Cambodia was a potent rival of the Ayutthaya Kingdom in the 16th century. Following the Burmese subjugation of Ayutthaya in 1569, Cambodia launched numerous military expeditions into a weakened Siam between the 1560s and the 1580s. In 1570, Cambodian forces besieged Ayutthaya, but were repulsed by fierce resistance and the rainy season floods. In 1581, Cambodia sacked the Siamese city of Phetchaburi and emptied the city of its inhabitants.

Meanwhile, in 1572 and 1573-1575, the king of Lan Xang sent two invasions to subjugate Longvek. Both invasions ended in complete failure and the Lan Xang king was assumed to have died in the conflict.
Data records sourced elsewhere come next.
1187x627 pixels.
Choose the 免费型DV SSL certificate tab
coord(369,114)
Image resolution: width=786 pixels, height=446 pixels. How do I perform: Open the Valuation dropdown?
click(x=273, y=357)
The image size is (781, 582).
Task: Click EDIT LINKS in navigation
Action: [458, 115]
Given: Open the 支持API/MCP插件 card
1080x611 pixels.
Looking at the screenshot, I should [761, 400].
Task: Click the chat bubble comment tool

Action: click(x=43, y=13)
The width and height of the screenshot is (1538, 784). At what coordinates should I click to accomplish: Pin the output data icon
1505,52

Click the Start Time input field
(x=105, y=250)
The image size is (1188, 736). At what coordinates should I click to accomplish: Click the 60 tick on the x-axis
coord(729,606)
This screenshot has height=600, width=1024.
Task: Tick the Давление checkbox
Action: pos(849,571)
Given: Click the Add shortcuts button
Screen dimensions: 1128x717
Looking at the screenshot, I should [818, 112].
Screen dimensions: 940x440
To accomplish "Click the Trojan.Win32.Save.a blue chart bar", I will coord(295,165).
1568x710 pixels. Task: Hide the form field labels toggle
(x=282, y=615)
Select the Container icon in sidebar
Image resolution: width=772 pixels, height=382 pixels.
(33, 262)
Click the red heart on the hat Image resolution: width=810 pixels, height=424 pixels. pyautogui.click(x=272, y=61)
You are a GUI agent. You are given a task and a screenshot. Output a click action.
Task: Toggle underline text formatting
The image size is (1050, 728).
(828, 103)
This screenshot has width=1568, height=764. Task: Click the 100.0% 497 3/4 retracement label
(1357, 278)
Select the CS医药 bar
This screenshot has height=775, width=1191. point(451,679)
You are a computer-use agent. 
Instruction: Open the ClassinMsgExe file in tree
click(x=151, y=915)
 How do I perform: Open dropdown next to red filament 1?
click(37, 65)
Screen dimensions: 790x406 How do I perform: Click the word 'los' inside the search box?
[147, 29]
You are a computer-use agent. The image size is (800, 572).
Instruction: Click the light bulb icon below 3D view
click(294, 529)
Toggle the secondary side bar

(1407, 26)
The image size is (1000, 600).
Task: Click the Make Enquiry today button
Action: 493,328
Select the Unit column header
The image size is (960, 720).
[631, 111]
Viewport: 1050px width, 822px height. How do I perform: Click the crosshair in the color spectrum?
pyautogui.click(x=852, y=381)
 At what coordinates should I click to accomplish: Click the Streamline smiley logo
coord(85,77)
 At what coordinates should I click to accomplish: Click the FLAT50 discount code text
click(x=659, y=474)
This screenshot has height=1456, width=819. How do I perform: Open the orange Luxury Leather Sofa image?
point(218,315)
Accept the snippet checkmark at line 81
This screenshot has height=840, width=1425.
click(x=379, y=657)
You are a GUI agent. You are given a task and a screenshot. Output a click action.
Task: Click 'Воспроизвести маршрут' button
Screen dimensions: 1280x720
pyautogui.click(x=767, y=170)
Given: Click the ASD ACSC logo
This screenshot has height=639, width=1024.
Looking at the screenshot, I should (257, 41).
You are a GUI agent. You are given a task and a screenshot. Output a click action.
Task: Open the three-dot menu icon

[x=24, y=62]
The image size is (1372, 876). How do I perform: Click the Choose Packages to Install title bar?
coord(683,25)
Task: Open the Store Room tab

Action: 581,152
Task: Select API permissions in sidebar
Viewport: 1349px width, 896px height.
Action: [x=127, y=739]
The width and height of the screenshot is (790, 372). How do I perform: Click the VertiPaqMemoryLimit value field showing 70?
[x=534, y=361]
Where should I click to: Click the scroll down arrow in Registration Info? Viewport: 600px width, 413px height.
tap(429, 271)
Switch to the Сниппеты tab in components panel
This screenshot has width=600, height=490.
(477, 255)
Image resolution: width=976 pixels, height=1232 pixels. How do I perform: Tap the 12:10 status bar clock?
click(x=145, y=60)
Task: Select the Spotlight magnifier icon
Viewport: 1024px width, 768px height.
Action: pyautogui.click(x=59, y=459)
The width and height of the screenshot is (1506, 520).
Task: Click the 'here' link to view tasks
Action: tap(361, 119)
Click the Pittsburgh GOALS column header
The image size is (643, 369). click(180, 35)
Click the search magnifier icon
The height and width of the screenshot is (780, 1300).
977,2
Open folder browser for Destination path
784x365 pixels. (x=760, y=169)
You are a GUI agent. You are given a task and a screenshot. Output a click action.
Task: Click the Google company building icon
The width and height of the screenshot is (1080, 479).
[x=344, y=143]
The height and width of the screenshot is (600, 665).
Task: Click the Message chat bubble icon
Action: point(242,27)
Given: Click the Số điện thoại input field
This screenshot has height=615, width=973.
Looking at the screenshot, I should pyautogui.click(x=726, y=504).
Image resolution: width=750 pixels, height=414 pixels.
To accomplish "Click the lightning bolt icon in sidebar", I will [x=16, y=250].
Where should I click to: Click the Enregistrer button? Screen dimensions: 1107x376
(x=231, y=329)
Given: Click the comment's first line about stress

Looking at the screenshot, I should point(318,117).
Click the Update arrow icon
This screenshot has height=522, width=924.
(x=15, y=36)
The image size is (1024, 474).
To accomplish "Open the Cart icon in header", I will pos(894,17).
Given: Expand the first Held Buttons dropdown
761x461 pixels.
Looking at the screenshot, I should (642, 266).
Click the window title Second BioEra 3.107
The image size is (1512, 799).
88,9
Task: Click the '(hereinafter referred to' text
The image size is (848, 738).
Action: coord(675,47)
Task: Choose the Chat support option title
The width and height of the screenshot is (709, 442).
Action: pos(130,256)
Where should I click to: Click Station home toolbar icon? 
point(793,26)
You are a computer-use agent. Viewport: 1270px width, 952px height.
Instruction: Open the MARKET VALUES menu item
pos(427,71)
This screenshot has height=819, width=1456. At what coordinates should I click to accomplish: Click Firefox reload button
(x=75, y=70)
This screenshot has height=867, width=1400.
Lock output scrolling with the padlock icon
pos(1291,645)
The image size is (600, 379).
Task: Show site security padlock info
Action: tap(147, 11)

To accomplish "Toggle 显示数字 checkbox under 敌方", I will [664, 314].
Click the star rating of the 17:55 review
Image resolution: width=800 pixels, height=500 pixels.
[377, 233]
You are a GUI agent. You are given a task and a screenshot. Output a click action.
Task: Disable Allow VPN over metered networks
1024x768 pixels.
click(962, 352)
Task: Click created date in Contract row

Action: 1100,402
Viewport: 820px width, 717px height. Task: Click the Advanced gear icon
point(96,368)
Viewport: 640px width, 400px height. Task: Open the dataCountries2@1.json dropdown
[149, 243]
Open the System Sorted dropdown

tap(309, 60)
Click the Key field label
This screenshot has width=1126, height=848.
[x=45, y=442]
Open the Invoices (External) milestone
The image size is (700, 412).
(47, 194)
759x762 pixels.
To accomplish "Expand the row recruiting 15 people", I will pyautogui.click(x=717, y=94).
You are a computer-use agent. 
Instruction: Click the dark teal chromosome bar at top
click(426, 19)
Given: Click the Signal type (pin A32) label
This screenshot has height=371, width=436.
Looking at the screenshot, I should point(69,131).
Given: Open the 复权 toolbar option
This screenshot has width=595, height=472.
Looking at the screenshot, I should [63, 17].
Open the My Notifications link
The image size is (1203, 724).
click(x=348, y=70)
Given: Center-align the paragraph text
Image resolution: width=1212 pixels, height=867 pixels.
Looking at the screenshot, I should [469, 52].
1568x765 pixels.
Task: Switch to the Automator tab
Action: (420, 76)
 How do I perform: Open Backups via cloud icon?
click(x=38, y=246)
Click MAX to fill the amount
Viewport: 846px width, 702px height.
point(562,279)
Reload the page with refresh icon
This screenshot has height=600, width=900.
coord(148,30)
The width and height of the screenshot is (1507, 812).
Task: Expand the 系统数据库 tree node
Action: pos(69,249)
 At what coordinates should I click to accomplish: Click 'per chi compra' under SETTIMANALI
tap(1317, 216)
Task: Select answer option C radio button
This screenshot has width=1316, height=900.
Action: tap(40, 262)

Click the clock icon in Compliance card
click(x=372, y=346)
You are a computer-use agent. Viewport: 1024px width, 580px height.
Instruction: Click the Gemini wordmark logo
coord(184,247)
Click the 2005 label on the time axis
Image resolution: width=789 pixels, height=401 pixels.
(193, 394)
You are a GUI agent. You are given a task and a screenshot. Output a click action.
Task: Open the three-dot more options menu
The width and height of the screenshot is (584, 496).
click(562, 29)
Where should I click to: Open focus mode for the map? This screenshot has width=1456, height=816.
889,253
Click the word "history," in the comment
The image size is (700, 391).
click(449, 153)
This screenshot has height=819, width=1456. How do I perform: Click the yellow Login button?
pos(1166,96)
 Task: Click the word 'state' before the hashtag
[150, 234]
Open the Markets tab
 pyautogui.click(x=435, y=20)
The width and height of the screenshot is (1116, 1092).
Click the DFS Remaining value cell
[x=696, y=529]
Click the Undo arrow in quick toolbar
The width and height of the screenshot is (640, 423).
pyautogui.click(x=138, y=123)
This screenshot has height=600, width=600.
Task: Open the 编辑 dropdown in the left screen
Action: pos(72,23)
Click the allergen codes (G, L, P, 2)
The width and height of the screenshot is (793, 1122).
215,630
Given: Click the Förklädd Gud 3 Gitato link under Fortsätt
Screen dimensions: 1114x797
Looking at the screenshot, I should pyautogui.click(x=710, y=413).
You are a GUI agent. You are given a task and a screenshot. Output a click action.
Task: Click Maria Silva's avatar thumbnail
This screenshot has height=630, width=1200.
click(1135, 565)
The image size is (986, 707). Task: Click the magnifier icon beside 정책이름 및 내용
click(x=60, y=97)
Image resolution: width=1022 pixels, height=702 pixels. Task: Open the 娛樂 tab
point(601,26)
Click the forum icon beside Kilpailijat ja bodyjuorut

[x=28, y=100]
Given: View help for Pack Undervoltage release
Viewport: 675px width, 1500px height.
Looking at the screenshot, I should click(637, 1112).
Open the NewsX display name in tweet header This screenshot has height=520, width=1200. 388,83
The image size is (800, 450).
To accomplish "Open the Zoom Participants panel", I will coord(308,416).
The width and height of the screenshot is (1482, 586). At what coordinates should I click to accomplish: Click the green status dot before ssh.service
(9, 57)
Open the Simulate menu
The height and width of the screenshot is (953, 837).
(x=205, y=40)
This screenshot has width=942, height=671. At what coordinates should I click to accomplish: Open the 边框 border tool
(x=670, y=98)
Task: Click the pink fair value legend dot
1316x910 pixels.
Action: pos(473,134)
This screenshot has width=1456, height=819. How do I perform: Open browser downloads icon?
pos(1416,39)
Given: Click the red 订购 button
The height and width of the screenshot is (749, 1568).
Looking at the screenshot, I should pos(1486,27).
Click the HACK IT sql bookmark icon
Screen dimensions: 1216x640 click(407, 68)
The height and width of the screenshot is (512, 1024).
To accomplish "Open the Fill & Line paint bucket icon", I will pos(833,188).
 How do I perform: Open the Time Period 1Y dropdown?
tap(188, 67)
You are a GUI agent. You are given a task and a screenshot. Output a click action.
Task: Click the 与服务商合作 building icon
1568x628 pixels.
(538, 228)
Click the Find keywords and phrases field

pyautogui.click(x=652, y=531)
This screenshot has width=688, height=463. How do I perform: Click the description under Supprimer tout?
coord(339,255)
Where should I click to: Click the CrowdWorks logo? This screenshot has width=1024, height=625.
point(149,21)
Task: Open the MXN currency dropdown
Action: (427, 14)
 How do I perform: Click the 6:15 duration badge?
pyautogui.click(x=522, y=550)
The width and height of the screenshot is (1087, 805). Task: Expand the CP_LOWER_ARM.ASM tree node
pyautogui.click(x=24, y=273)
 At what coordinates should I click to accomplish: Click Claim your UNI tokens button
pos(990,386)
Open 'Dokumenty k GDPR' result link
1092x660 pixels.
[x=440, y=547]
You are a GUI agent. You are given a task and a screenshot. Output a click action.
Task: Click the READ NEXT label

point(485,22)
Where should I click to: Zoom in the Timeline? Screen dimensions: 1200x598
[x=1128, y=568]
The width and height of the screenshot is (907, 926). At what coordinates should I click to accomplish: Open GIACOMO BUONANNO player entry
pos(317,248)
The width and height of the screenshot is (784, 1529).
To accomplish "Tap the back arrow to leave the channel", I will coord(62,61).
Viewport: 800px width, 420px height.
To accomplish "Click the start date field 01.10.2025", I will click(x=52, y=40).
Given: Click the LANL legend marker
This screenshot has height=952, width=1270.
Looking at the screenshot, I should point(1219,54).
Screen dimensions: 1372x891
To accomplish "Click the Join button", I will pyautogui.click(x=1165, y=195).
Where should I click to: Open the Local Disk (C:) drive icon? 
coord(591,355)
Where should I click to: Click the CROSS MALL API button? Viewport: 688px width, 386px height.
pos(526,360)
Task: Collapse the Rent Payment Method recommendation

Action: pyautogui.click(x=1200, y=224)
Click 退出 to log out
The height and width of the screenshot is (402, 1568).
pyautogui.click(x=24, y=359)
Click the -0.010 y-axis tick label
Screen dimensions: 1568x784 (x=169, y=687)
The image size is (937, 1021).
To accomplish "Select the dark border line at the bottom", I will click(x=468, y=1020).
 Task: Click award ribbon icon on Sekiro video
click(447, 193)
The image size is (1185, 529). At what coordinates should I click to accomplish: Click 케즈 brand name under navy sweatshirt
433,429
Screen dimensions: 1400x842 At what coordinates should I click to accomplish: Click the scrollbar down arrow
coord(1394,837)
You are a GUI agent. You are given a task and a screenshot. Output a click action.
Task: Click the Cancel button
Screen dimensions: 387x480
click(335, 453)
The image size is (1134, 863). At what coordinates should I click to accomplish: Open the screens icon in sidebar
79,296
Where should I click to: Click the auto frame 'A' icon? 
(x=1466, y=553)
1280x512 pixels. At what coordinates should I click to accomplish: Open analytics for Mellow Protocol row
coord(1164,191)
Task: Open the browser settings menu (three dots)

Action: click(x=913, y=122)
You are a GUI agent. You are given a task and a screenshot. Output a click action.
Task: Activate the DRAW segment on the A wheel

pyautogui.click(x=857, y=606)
In retribution for multiple Longvek raids on Ayutthaya, in 1587, Cambodia was attacked by the Siamese Crown Prince Naresuan, who failed to besiege the city of Longvek. In 1594, Longvek was successfully captured and sacked by Siamese forces and Cambodian royals were taken hostage and relocated to the court of Ayutthaya.

The initially fortunate circumstances of some members of the Longvek royal family, managing to seek refuge at the Lao court of Vientiane, ended tragically. The refugees never returned to demand their claims. Their sons, born and raised in Lan Xang, were alienated and while "moderately" manipulated, engaged in local court politics with the exiled Cambodians in Ayutthaya and had the ruling vassal King Ram I, who was of lower birth, killed with the help of Spanish and Portuguese sailors.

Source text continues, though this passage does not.